**What to produce**
Return the entries from the line with "Where should I click to: Refresh" through the end of the entries, copying them exactly.

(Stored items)

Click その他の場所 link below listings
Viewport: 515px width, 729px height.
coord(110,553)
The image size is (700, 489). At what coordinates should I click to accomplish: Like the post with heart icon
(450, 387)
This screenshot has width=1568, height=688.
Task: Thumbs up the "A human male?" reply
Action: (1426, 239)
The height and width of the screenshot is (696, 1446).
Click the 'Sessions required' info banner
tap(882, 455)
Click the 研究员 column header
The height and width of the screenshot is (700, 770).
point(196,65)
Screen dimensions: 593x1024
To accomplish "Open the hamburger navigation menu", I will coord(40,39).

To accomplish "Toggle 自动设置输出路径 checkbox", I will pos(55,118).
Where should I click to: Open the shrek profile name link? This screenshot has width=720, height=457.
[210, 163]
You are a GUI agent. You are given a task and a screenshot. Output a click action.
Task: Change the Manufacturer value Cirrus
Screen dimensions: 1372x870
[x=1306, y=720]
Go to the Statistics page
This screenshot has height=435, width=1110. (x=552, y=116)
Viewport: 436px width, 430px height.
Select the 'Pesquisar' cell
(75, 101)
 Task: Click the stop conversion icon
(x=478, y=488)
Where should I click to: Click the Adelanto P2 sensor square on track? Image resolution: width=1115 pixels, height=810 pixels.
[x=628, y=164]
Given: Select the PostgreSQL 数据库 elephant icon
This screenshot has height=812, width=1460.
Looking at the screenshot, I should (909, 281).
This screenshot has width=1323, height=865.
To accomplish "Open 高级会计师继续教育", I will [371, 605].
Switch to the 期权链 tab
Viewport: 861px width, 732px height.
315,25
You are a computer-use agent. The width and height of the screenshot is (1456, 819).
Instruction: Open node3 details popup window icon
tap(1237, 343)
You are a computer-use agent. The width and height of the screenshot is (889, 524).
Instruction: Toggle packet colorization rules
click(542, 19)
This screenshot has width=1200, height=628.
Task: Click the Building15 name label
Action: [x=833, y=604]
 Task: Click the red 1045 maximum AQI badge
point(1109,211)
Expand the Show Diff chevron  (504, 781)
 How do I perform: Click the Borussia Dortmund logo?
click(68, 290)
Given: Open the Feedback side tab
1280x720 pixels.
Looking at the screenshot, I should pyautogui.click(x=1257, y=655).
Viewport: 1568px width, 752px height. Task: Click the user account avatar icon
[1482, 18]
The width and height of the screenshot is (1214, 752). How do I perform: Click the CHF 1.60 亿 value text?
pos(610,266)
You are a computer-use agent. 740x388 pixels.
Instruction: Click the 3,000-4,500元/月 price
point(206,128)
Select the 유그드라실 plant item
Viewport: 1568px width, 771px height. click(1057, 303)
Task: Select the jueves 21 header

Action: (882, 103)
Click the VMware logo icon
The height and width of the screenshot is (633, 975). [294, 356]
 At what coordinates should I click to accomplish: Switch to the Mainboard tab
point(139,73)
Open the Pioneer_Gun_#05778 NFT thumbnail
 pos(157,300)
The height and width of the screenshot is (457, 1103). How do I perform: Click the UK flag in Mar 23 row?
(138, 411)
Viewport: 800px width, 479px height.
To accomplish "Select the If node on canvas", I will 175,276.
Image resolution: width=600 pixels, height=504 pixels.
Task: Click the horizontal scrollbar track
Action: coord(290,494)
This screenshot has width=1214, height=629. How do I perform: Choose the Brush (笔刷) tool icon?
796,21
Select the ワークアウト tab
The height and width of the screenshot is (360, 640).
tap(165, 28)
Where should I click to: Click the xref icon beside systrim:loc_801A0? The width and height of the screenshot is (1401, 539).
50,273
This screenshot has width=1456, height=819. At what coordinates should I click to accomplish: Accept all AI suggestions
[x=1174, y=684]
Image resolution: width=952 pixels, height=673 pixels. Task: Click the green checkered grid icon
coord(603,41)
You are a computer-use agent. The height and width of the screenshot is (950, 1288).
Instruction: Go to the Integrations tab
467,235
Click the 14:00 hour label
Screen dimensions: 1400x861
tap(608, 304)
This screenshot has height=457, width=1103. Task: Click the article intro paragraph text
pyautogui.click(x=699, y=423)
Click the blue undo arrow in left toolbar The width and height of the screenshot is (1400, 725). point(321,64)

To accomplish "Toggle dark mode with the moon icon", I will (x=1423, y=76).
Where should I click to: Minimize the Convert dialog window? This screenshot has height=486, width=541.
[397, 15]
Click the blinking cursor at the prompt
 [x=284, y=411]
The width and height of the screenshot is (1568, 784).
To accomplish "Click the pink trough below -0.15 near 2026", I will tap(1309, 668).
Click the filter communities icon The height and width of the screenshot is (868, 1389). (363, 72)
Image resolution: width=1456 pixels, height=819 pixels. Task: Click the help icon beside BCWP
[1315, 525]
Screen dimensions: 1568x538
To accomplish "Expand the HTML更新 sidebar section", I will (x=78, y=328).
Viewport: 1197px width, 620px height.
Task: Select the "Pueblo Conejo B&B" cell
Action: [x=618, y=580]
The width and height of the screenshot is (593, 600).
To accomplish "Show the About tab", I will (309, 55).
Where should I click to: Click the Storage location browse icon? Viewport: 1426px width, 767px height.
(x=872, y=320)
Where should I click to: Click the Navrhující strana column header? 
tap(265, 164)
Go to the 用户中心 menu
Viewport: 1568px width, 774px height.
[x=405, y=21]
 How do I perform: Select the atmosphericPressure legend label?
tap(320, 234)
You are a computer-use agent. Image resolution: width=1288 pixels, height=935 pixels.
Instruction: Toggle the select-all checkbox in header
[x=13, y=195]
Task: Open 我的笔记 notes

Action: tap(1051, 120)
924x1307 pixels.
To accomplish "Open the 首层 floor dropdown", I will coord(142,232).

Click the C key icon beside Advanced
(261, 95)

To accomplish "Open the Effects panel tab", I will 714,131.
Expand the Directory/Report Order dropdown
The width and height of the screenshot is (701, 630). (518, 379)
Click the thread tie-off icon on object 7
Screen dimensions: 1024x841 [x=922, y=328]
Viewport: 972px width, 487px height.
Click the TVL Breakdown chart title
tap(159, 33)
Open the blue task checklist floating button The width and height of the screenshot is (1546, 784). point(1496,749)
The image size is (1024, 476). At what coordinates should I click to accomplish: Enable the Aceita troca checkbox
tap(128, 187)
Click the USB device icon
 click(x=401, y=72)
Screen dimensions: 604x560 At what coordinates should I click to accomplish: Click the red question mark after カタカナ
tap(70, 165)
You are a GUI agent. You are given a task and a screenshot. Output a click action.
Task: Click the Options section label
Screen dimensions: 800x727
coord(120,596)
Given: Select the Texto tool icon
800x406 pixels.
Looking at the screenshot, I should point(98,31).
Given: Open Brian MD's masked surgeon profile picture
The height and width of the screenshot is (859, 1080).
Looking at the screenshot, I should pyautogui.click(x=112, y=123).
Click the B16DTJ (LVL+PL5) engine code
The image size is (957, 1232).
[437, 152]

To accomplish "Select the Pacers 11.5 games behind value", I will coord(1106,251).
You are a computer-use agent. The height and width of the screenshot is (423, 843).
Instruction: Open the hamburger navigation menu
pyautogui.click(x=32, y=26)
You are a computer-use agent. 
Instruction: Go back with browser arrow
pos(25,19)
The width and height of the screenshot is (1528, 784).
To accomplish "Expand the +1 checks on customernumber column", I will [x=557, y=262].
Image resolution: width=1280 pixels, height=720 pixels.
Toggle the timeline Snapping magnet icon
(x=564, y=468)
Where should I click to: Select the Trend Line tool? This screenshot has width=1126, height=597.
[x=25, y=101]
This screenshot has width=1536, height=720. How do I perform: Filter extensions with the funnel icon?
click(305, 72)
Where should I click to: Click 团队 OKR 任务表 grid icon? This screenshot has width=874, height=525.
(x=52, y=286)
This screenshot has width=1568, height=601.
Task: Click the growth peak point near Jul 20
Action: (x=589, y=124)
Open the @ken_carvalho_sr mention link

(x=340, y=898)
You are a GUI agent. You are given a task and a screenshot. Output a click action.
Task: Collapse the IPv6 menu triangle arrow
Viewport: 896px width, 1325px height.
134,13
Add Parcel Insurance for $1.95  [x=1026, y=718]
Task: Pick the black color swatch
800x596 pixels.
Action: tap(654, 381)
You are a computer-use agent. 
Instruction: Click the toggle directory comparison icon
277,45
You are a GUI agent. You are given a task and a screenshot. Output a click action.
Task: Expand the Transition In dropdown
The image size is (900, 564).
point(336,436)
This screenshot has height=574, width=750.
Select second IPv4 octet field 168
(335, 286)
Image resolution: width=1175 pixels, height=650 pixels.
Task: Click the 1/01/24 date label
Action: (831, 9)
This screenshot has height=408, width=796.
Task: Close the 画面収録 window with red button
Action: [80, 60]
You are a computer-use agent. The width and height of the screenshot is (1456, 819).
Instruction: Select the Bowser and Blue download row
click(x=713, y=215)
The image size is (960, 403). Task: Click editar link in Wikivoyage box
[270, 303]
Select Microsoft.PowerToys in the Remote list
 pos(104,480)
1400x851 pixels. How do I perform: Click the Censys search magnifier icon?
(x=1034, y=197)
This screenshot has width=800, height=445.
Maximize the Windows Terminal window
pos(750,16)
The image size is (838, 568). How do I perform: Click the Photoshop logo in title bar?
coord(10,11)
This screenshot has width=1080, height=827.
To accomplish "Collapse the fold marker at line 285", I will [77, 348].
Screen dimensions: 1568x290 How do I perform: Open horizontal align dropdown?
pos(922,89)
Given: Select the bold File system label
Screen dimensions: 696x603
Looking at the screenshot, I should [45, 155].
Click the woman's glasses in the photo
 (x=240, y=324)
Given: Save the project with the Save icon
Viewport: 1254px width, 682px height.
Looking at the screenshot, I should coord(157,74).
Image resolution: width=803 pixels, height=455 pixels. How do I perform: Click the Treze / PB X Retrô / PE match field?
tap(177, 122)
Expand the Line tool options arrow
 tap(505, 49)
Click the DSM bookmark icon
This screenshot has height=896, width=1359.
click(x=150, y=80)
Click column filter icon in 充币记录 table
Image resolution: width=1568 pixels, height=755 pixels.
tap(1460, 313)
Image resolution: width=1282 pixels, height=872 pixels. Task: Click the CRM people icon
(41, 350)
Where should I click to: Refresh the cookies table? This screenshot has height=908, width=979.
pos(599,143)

**Reply to the exercise**
Where should I click to: Refresh the cookies table? This screenshot has height=908, width=979.
pos(599,143)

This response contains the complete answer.